• [EXERCISE DESCRIPTION] For this task, copy the data that follows exactly, keeping every character.
(INFORMATION SHOWN begins)
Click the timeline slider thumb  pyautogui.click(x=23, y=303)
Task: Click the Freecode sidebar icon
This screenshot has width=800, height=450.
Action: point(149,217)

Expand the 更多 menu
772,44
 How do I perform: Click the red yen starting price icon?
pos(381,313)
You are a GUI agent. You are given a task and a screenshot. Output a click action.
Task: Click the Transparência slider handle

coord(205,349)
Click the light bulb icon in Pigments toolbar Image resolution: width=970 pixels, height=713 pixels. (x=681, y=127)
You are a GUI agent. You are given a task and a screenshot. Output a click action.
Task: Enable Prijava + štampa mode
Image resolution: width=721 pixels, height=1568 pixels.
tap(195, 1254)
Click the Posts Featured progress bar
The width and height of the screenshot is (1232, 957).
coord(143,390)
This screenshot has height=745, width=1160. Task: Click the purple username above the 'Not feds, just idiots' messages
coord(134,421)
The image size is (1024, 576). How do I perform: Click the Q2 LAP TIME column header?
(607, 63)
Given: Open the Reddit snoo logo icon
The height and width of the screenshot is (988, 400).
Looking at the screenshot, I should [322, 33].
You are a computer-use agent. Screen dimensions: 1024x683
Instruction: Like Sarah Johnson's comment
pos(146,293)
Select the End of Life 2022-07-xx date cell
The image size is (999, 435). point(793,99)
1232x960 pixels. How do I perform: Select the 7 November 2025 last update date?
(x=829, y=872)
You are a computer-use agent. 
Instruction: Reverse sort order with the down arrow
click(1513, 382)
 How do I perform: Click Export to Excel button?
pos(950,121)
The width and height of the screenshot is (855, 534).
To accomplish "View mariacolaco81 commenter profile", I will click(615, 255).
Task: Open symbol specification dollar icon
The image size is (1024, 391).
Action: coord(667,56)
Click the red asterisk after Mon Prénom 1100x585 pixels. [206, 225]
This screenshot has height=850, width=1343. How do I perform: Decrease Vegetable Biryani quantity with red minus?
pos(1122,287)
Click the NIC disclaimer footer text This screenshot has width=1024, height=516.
(INFORMATION SHOWN ends)
• [ANSWER AREA]
Click the timeline slider thumb  pyautogui.click(x=23, y=303)
Task: Click the Freecode sidebar icon
This screenshot has width=800, height=450.
Action: point(149,217)

Expand the 更多 menu
772,44
 How do I perform: Click the red yen starting price icon?
pos(381,313)
You are a GUI agent. You are given a task and a screenshot. Output a click action.
Task: Click the Transparência slider handle

coord(205,349)
Click the light bulb icon in Pigments toolbar Image resolution: width=970 pixels, height=713 pixels. (x=681, y=127)
You are a GUI agent. You are given a task and a screenshot. Output a click action.
Task: Enable Prijava + štampa mode
Image resolution: width=721 pixels, height=1568 pixels.
tap(195, 1254)
Click the Posts Featured progress bar
The width and height of the screenshot is (1232, 957).
coord(143,390)
This screenshot has height=745, width=1160. Task: Click the purple username above the 'Not feds, just idiots' messages
coord(134,421)
The image size is (1024, 576). How do I perform: Click the Q2 LAP TIME column header?
(607, 63)
Given: Open the Reddit snoo logo icon
The height and width of the screenshot is (988, 400).
Looking at the screenshot, I should [322, 33].
You are a computer-use agent. Screen dimensions: 1024x683
Instruction: Like Sarah Johnson's comment
pos(146,293)
Select the End of Life 2022-07-xx date cell
The image size is (999, 435). point(793,99)
1232x960 pixels. How do I perform: Select the 7 November 2025 last update date?
(x=829, y=872)
You are a computer-use agent. 
Instruction: Reverse sort order with the down arrow
click(1513, 382)
 How do I perform: Click Export to Excel button?
pos(950,121)
The width and height of the screenshot is (855, 534).
To accomplish "View mariacolaco81 commenter profile", I will click(615, 255).
Task: Open symbol specification dollar icon
The image size is (1024, 391).
Action: coord(667,56)
Click the red asterisk after Mon Prénom 1100x585 pixels. [206, 225]
This screenshot has height=850, width=1343. How do I perform: Decrease Vegetable Biryani quantity with red minus?
pos(1122,287)
Click the NIC disclaimer footer text This screenshot has width=1024, height=516.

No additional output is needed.